Chuvas trazem preocupação com aumento da dengue na Baixada Santista

A partir de março, Guarujá - recordista de casos na região - atenderá em tendas improvisadas

Zuleide de Barros, de O Estado de S.Paulo

11 Janeiro 2011 | 19h35

SANTOS - Só no Guarujá, foram confirmados 9.511 casos de dengue e 27 mortes no ano passado, número que tornou a cidade recordista da doença em toda a região metropolitana da Baixada Santista.

Esse quadro obrigou o município a adotar, a partir de março deste ano, uma série de medidas - como o atendimento em tendas improvisadas - para acolher a maior quantidade possível de pacientes que procuram os postos de saúde.

Até agora, nenhum caso suspeito foi notificado no Guarujá, mas nem por isso as autoridades sanitárias não se preocupam mais com o problema. Prova disso é o aumento da vigilância aos eventuais focos do mosquito Aedes aegypti.

Em Santos, a Secretaria Municipal da Saúde encerrou 2010 com 8.020 casos de dengue e 23 óbitos - o maior número de doentes foi registrado na primeira quinzena de março. A última confirmação do ano ocorreu no fim de setembro.

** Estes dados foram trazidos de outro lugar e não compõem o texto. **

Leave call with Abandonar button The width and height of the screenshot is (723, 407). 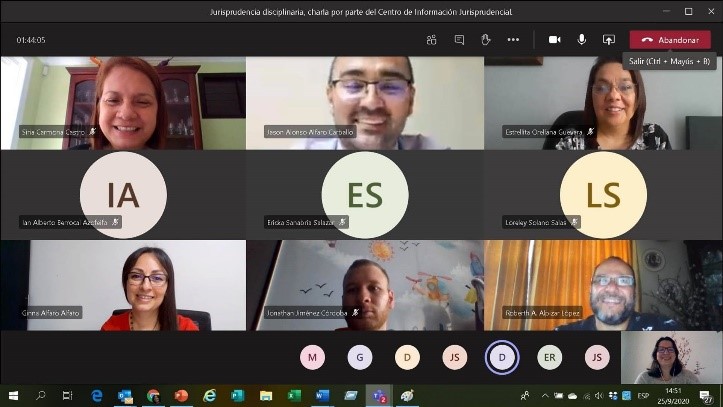pyautogui.click(x=670, y=40)
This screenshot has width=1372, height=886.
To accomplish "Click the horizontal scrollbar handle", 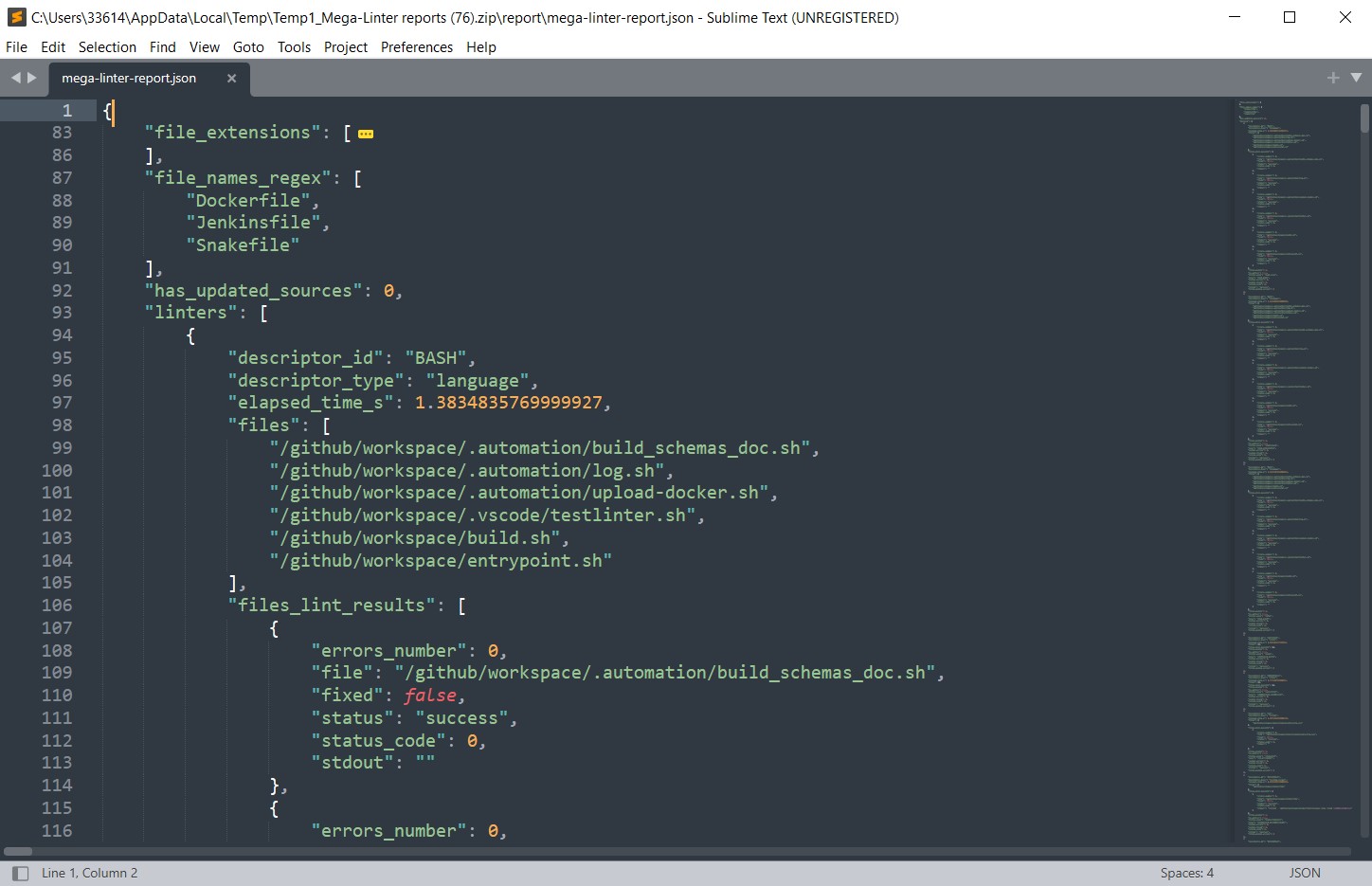I will tap(18, 851).

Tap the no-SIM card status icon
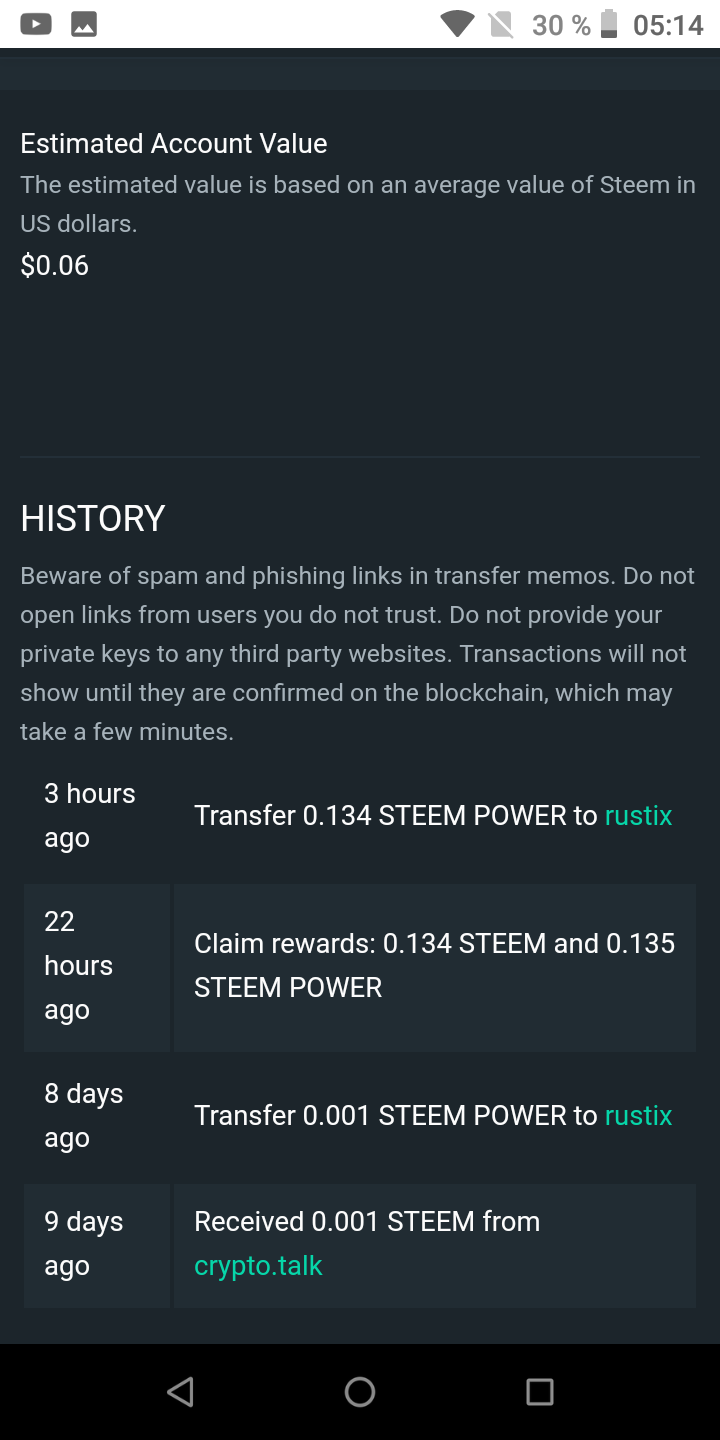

Embora o contágio tenha sido baixo a partir dessa data, a administração municipal não se descuidou da prevenção. Em dezembro, foi promovida uma série de mutirões previstos dentro do Plano de Intensificação das Ações de Prevenção e Controle da Dengue 2010/2011. Cerca de 150 agentes de controle continuam percorrendo os bairros.

"Embora o contágio esteja baixo, a população não deve se esquecer das medidas preventivas", alertam os médicos da Vigilância Epidemiológica, lembrando que principalmente após as chuvas é importante evitar o acúmulo de água limpa e parada em pneus, garrafas, caixas d´água destampadas, bandejas de geladeiras, pratos de plantas ou ralos.